Another route for the invasion would be by land, said Michael Kaufman, head of Russian studies at the Center for Naval Analyses (CNA), from Ukraine's recently reconquered territory in Kherson province overlooking the five-kilometer-wide Perekop isthmus.

Ukrainian forces may start with a barrage of missiles from the GMLRS launcher system.

Kaufman adds: "If the Ukrainians were able to advance further south, perhaps they could launch a deliberate bombing of Crimea or parts of the peninsula, which would make the position of the Russians there precarious. But I doubt that Ukraine intends to launch a large-scale military operation in order to invade Crimea. In the end, it's all speculation."

A Russian red line and American hesitation

Kaufman warns that the current progress towards the south, given the Russian forces' ability to use the Dnieper River as a natural barrier, is much more difficult than previous Ukrainian advances.

Rob Lee, a senior fellow at the Foreign Policy Research Institute, said that if Ukraine tried to take such a step, it might first try to cut the line between Russian forces in the Donbass region and their counterparts stationed deep in the Dnieper River to the east, adding: " I think they will try and move in different directions."

Most likely, the strategy will involve constantly testing along the Russian front line to identify the weakest areas, and then swarming there as quickly as possible.

However, Rob Lee made it clear that in light of the Russian forces' concentration now on the area east of the river, "it may make it easier for Russia to move some of these forces" and thwart any Ukrainian attempt to advance.

Not all analysts are so pessimistic about Ukraine's attempt to retake Crimea. Retired Lieutenant General Ben Hodges, who served as commander of the US Army in Europe and is now an adviser to Human Rights First, said he recently met with members of the General Staff in The Ukrainian army was deeply impressed by their methodical plans to retake Crimea.

The new concentrations of Ukraine near Kherson give a base for firing with the aim of destroying the Russian forces stationed on the eastern bank of the Dnieper River.

"That would be terrible for the Russians," Hodges says, "because it's such a wide open plain and bad weather that it's relatively easy for the Ukrainians to hit them, but more importantly the logistics in the area."

Hodges says that Ukraine will likely make more attempts to destroy the Russian bridge over the Kerch Strait, which was partially destroyed in the October attack, and that the Ukrainians will be able to attack Russian supply lines along the southern part of the country, and they can carry out these attempts.
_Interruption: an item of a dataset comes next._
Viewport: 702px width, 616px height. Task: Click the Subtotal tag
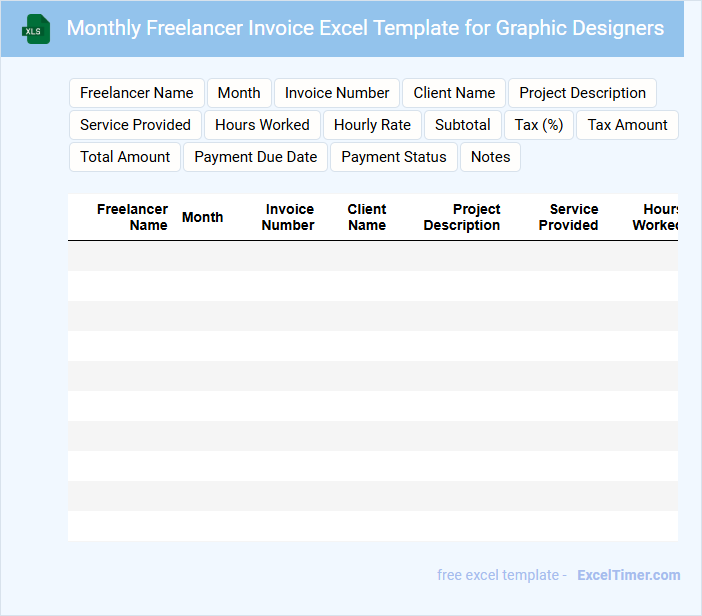click(x=462, y=125)
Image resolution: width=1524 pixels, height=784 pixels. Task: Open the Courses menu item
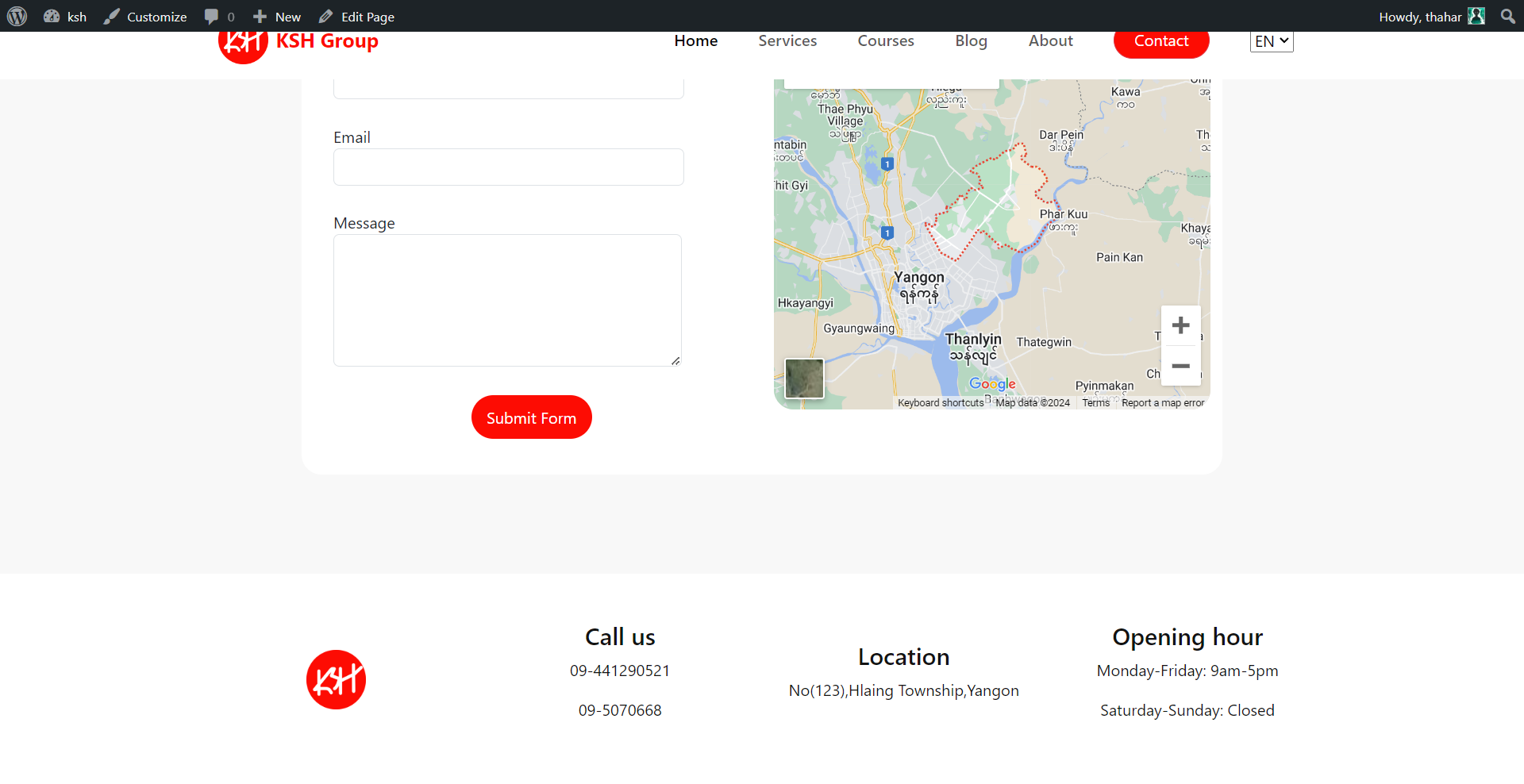[x=885, y=41]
In January (next), and possibly the liberation of Crimea by the summer.

“Look at Crimea as a trap for Russia,” Hodges said, warning that Ukraine's chances of success could improve with longer-range missiles such as the ATACMS missile systems that can hit targets 300 kilometers away: “ By that I mean that they could target Sevastopol from the city of Odessa, and they could start immediately if they had those capabilities.”

Despite many reassuring statements in support of Ukraine, US officials have shown no interest in giving Ukraine such long-range weapons.

In a previous article on the "Defense One" website published last September, Patrick Tucker wrote about the United States' reluctance to provide Ukraine with long-range weapons, and its serious response to Russia's warnings that arming Kyiv with "Atakims" weapons is a red line.

A former high-ranking official at the US State Department, whose name was not disclosed, said that the instructions given to him indicate that Washington will not do "Sina and Sada, because Sina and Sada are escalatory steps in the eyes of the Russians, and this is the natural position of the Biden administration."

However, he added, "There are things we were told in January that were escalatory, and then we quickly gave them to Ukraine in February. What we weren't allowed to give in February, we were soon given to Kyiv in April." .


Translation: Hadeer Abdel Azim

This report is translated from Defense One and does not necessarily reflect the location of Meydan.